PROMPT: Take the lines from the one with "Instruction: Click the" through the last line of the material below and write them out exactly, without any pictures.
*** Opening WORKING DATA ***
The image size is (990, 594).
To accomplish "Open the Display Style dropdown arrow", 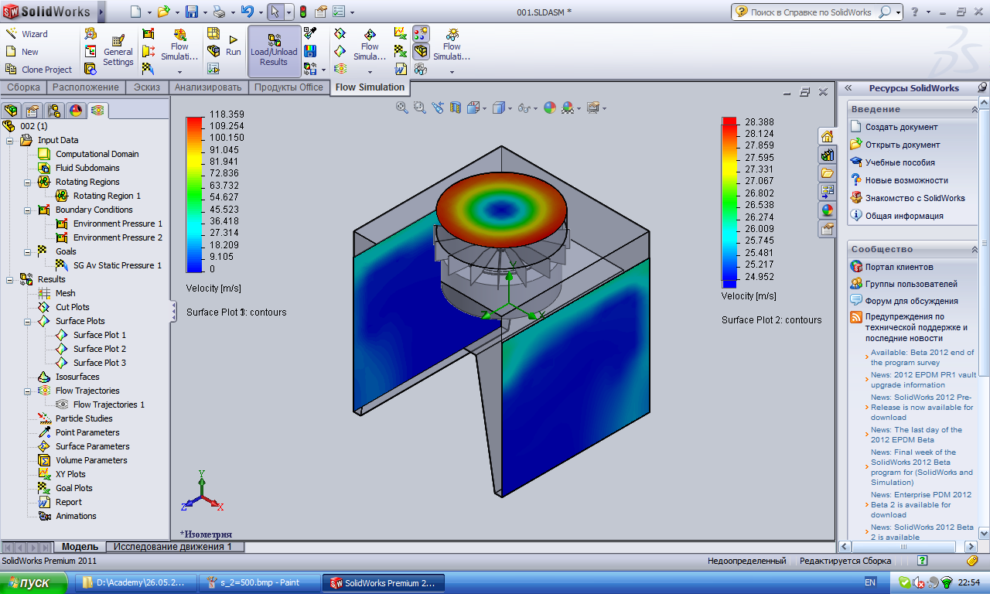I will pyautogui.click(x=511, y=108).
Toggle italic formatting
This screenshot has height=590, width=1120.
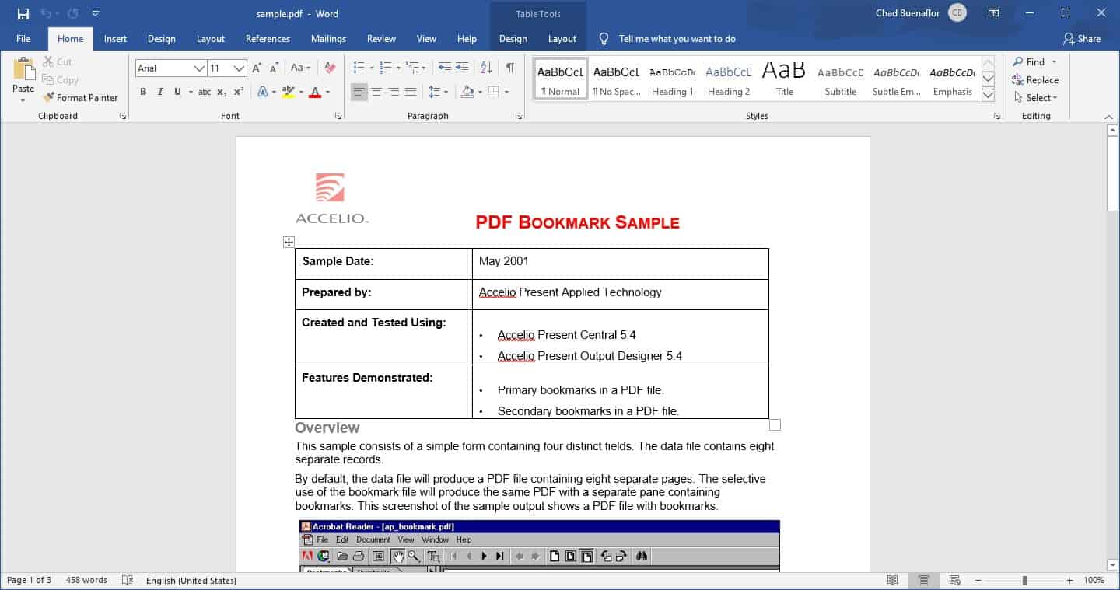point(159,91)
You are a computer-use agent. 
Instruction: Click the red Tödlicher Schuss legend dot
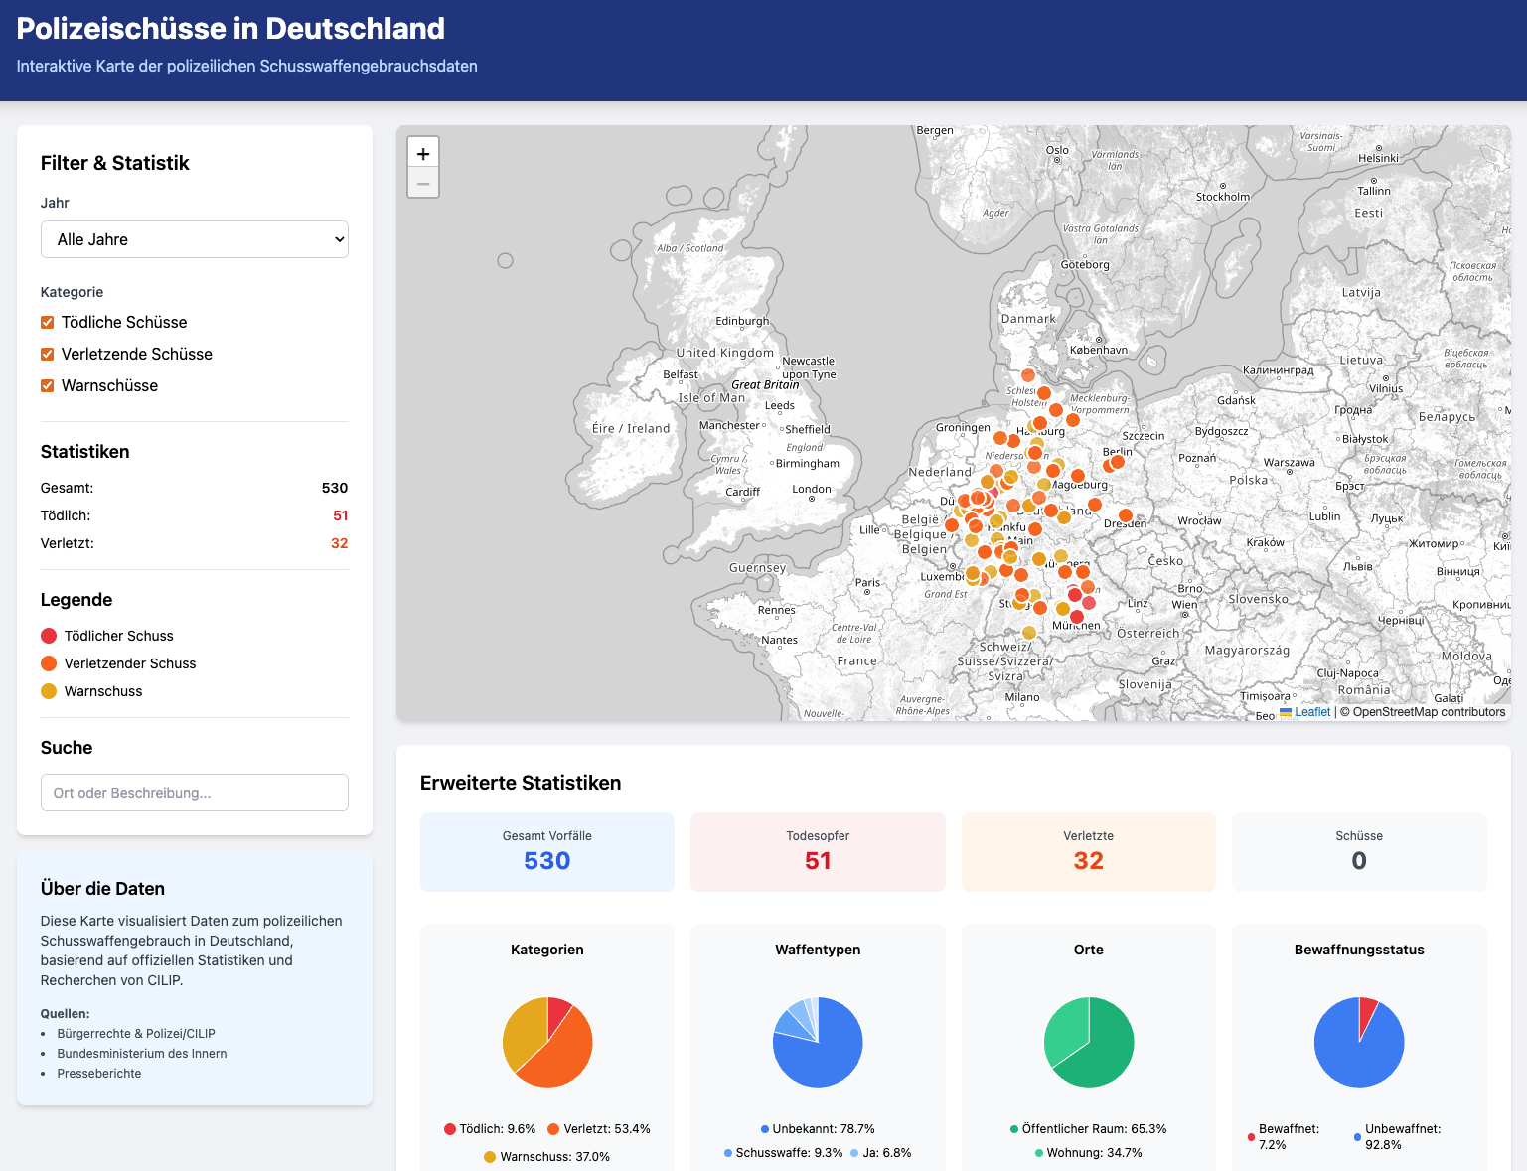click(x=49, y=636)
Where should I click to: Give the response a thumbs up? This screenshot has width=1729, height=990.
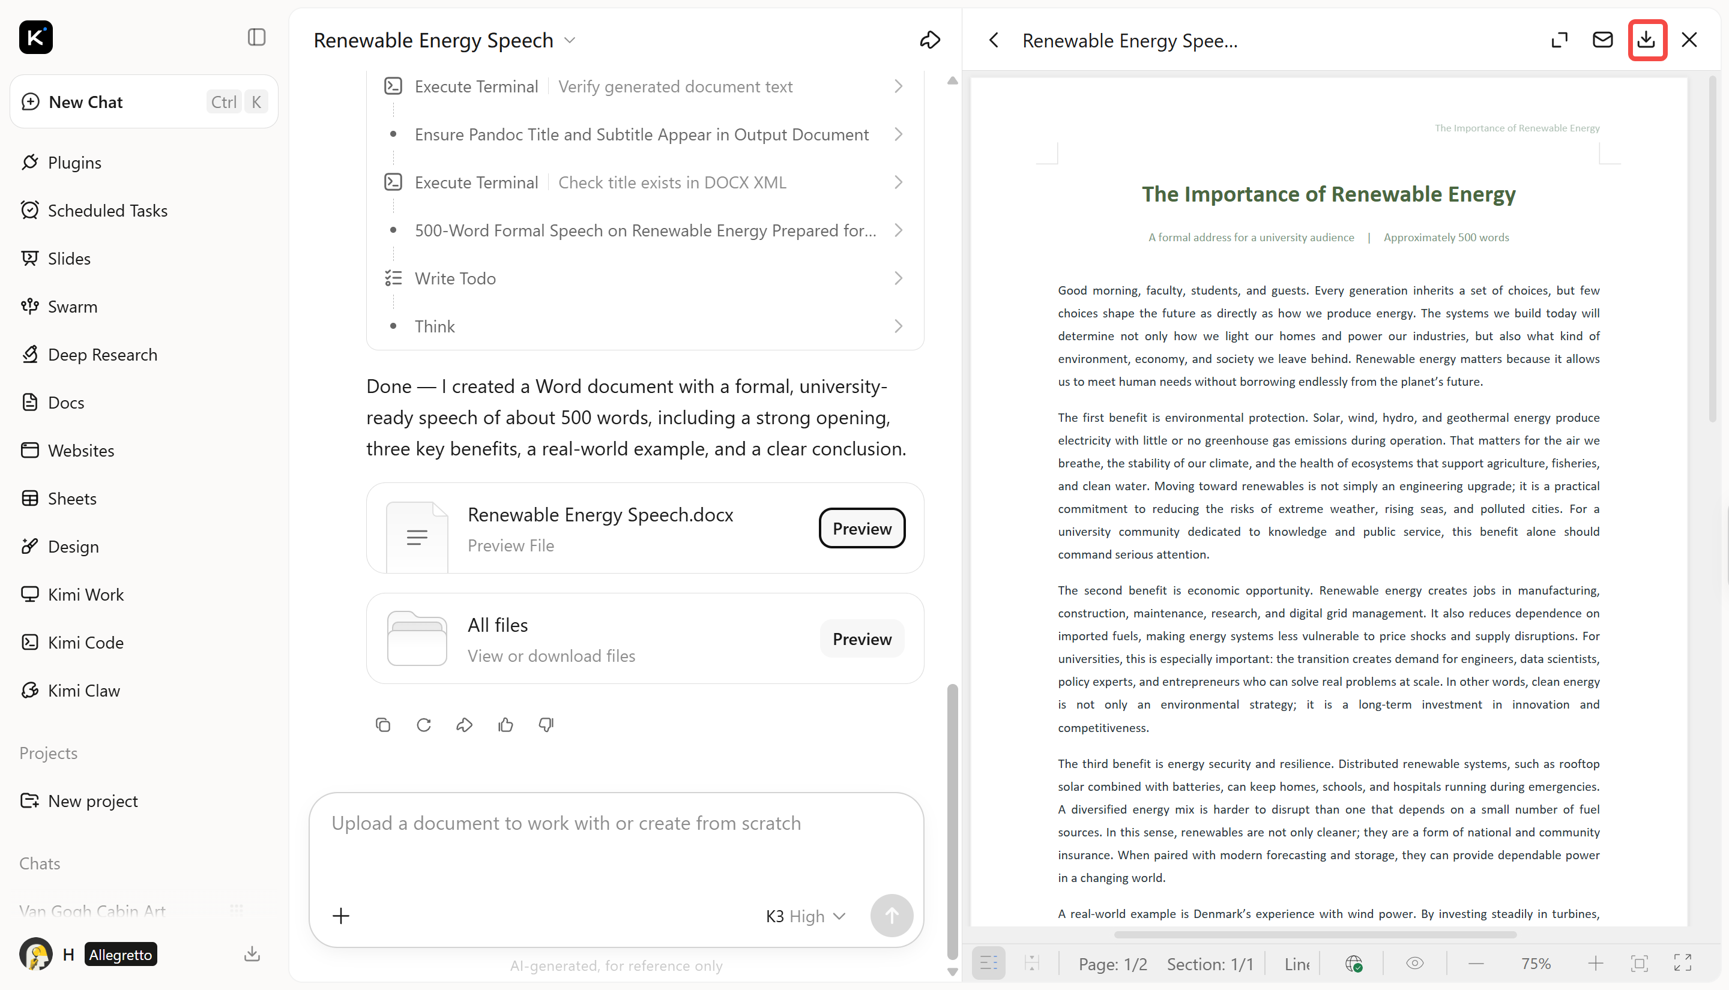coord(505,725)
*** Closing WORKING DATA ***
EXERCISE RESULT:
Instruction: Click the red Tödlicher Schuss legend dot
click(x=49, y=636)
Where should I click to: Give the response a thumbs up? This screenshot has width=1729, height=990.
coord(505,725)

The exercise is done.